(Saved data entries)
------------------------

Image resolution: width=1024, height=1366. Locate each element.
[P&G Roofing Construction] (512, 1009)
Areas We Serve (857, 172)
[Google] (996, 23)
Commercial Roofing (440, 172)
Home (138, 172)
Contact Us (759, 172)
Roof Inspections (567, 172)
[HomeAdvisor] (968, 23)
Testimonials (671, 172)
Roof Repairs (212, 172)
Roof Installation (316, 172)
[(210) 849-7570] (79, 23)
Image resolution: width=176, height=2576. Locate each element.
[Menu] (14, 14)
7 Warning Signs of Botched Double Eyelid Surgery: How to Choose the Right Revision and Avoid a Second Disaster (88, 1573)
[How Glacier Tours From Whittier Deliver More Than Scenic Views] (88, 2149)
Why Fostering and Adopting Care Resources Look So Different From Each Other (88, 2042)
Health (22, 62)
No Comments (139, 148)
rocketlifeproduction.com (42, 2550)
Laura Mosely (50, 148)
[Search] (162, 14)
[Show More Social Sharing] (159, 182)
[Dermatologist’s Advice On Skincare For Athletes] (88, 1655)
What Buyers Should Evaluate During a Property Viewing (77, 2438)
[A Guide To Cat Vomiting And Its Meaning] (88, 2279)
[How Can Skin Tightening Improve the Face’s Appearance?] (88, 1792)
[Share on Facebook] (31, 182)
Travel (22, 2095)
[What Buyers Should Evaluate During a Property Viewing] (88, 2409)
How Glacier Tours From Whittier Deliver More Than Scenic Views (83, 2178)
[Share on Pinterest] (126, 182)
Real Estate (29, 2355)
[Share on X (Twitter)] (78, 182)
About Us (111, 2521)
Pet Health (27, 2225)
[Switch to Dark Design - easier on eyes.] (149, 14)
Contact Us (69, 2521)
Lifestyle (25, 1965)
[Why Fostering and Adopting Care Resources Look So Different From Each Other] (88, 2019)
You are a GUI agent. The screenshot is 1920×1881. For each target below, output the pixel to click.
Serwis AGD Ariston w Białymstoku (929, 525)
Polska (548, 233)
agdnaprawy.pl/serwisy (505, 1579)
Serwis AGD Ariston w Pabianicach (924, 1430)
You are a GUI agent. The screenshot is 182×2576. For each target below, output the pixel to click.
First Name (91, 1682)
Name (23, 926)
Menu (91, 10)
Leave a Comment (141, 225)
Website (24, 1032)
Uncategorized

------------------------

What you return must match the records above exactly, line for line.

** Written answer **
Image resolution: width=1024, height=1366. Locate each element.
[P&G Roofing Construction] (512, 1009)
Areas We Serve (857, 172)
[Google] (996, 23)
Commercial Roofing (440, 172)
Home (138, 172)
Contact Us (759, 172)
Roof Inspections (567, 172)
[HomeAdvisor] (968, 23)
Testimonials (671, 172)
Roof Repairs (212, 172)
Roof Installation (316, 172)
[(210) 849-7570] (79, 23)
Image resolution: width=176, height=2576. Locate each element.
[Menu] (14, 14)
7 Warning Signs of Botched Double Eyelid Surgery: How to Choose the Right Revision and Avoid a Second Disaster (88, 1573)
[How Glacier Tours From Whittier Deliver More Than Scenic Views] (88, 2149)
Why Fostering and Adopting Care Resources Look So Different From Each Other (88, 2042)
Health (22, 62)
No Comments (139, 148)
rocketlifeproduction.com (42, 2550)
Laura Mosely (50, 148)
[Search] (162, 14)
[Show More Social Sharing] (159, 182)
[Dermatologist’s Advice On Skincare For Athletes] (88, 1655)
What Buyers Should Evaluate During a Property Viewing (77, 2438)
[A Guide To Cat Vomiting And Its Meaning] (88, 2279)
[How Can Skin Tightening Improve the Face’s Appearance?] (88, 1792)
[Share on Facebook] (31, 182)
Travel (22, 2095)
[What Buyers Should Evaluate During a Property Viewing] (88, 2409)
How Glacier Tours From Whittier Deliver More Than Scenic Views (83, 2178)
[Share on Pinterest] (126, 182)
Real Estate (29, 2355)
[Share on X (Twitter)] (78, 182)
About Us (111, 2521)
Pet Health (27, 2225)
[Switch to Dark Design - easier on eyes.] (149, 14)
Contact Us (69, 2521)
Lifestyle (25, 1965)
[Why Fostering and Adopting Care Resources Look So Different From Each Other] (88, 2019)
You are a GUI agent. The screenshot is 1920×1881. For each target below, output the pixel to click.
Serwis AGD Ariston w Białymstoku (929, 525)
Polska (548, 233)
agdnaprawy.pl/serwisy (505, 1579)
Serwis AGD Ariston w Pabianicach (924, 1430)
You are a GUI agent. The screenshot is 182×2576. For each target below, output the pixel to click.
First Name (91, 1682)
Name (23, 926)
Menu (91, 10)
Leave a Comment (141, 225)
Website (24, 1032)
Uncategorized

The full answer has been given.